1. Is interest that is reinvested subject to tax?

Q: Interest earned on an investment, which was capitalized, i.e. the interest was not received in cash in a tax year, but was added to the investment. Is it taxable?

A: The matter is dealt with in section 7(1) of the Income Tax Act.  It provides that income is deemed to have accrued to a person notwithstanding that such income has been invested, accumulated or otherwise capitalized by him or that such income has not been actually paid over to him but remains due and payable to him or has been credited in account or reinvested or accumulated or capitalized or otherwise dealt with in his name or on his behalf, and a complete statement of all such income must be included by that person in the returns rendered by him under the Income Tax Act. 

2. Will a trust pay CGT on transfer of residential home to beneficiary, who is using it as primary residence?

Q:  The primary residence was inherited into the Trust out of an estate at valuation value of R 900 000 upon death of Mrs XYZ who used it as primary residence. The residence is now being occupied as “primary residence” by one of the capital beneficiaries of the Trust. The Trustees have discretionary rights in terms of the Trust Deed to, at any time, transfer capital to beneficiaries. The current municipal value of the residence is R 1 300 000. Should the Trustees resolve to transfer the property to the beneficiary, will there be any rollover relief for the Trust in terms of CGT, or will the Trust be liable to pay CGT, will it be seen as a Sale of Property?

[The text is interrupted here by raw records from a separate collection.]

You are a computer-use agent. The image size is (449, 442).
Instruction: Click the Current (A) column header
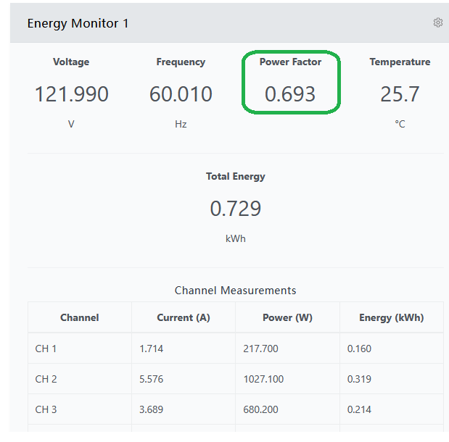pos(184,317)
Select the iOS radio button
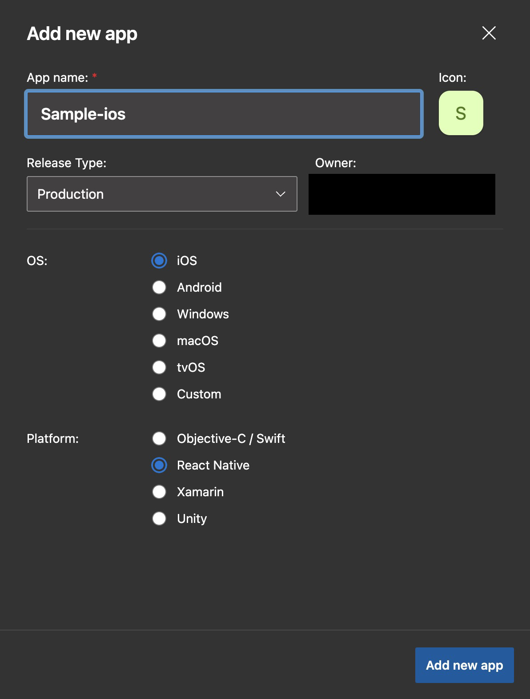Image resolution: width=530 pixels, height=699 pixels. coord(159,261)
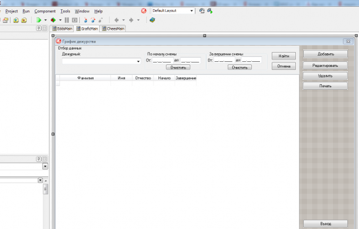
Task: Click the Найти button
Action: (283, 56)
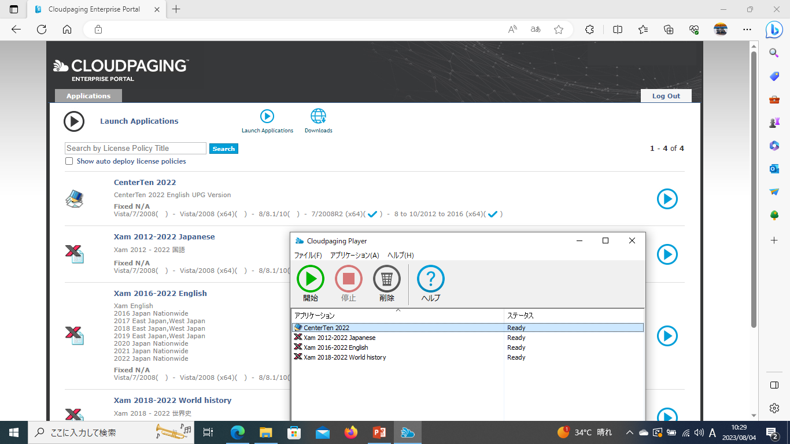This screenshot has height=444, width=790.
Task: Click the 開始 (Start) icon in Cloudpaging Player
Action: pos(310,279)
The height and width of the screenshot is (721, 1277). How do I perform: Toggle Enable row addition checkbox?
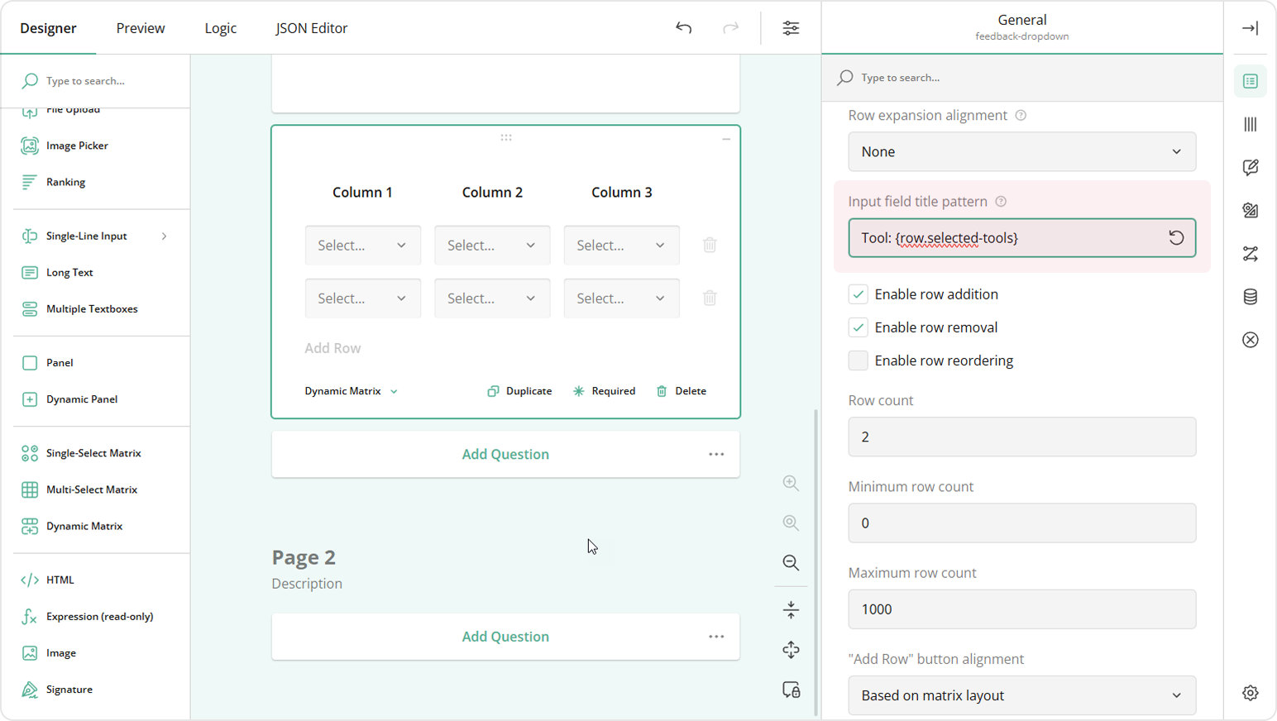click(858, 294)
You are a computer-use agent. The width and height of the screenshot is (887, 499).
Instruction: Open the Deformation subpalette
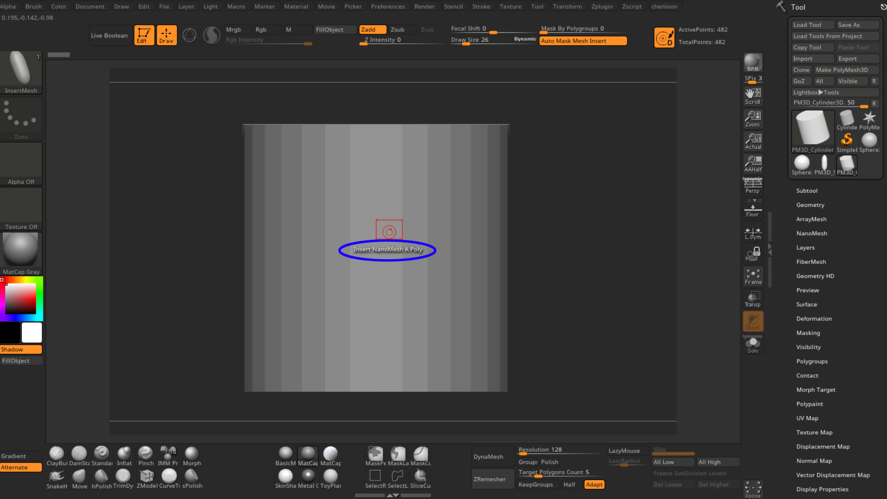[x=814, y=318]
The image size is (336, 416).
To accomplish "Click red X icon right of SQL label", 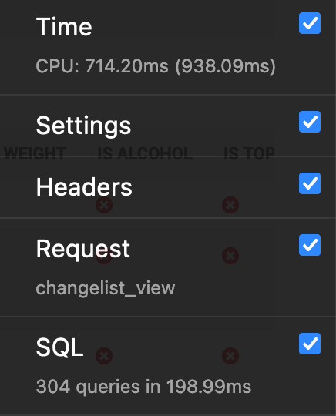I will (104, 356).
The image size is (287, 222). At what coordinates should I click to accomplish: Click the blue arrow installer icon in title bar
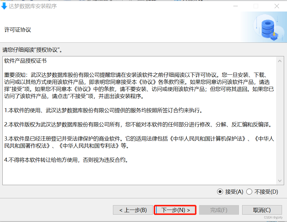(x=4, y=6)
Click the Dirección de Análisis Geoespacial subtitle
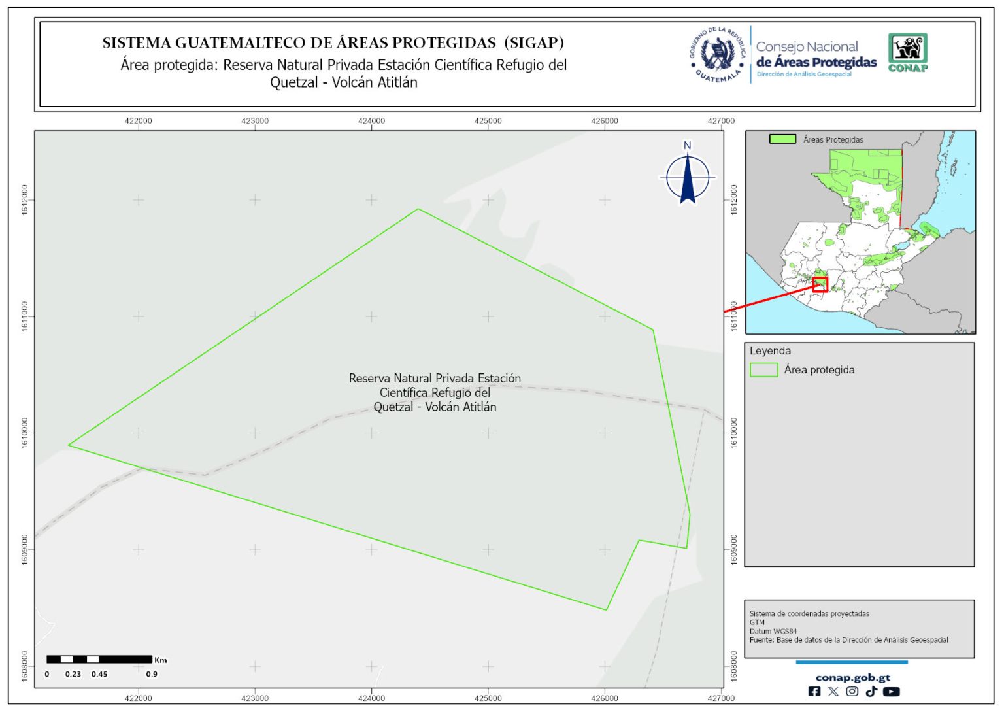 click(x=804, y=75)
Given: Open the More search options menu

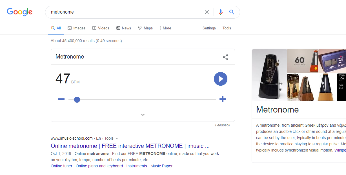Looking at the screenshot, I should tap(165, 28).
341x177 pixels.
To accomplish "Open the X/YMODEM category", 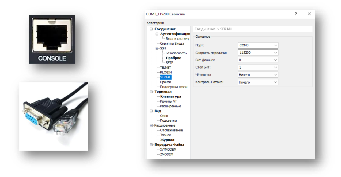I will coord(168,150).
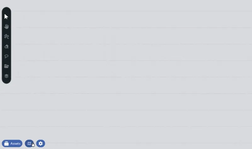Switch to the white cursor select tool
This screenshot has width=252, height=149.
click(x=6, y=17)
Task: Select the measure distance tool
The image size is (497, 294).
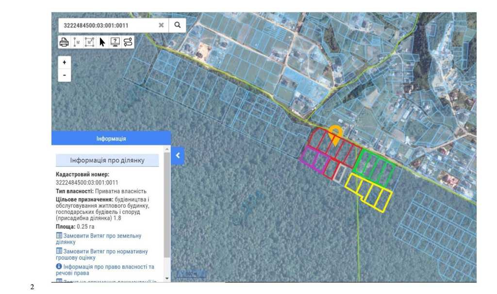Action: [77, 42]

A: You indicated that the trustees ‘want to distribute the property’ to the beneficiaries.  We therefore accept that the beneficiaries didn’t have a vested right to the assets concerned before then.  Paragraph 80(1) of the Eighth Schedule to the Income Tax Act provides that a capital gain that arises in respect of the vesting by a trust of an asset in a trust beneficiary is to be disregarded for the purpose of calculating the aggregate capital gain or aggregate capital loss of the trust; and must be taken into account for the purpose of calculating the aggregate capital gain or aggregate capital loss of the beneficiary to whom that asset was so disposed of.  This assumes that the beneficiary is a resident of the RSA.  The capital gain is then not ‘taxed in the trust’, but is not a ‘roll-over relief’ as you say.

Remember that, in terms of paragraph 44 of the Eighth Schedule, an interest of whatever nature in an asset of a trust is not an interest in a primary residence.  The R2 million exclusion therefore doesn’t apply.

Disclaimer: Nothing in this query and answer should be construed as constituting tax advice or a tax opinion. An expert should be consulted for advice based on the facts and circumstances of each transaction/case. Even though great care has been taken to ensure the accuracy of the answer, SAIT do not accept any responsibility for consequences of decisions taken based on this query and answer. It remains your own responsibility to consult the relevant primary resources when taking a decision.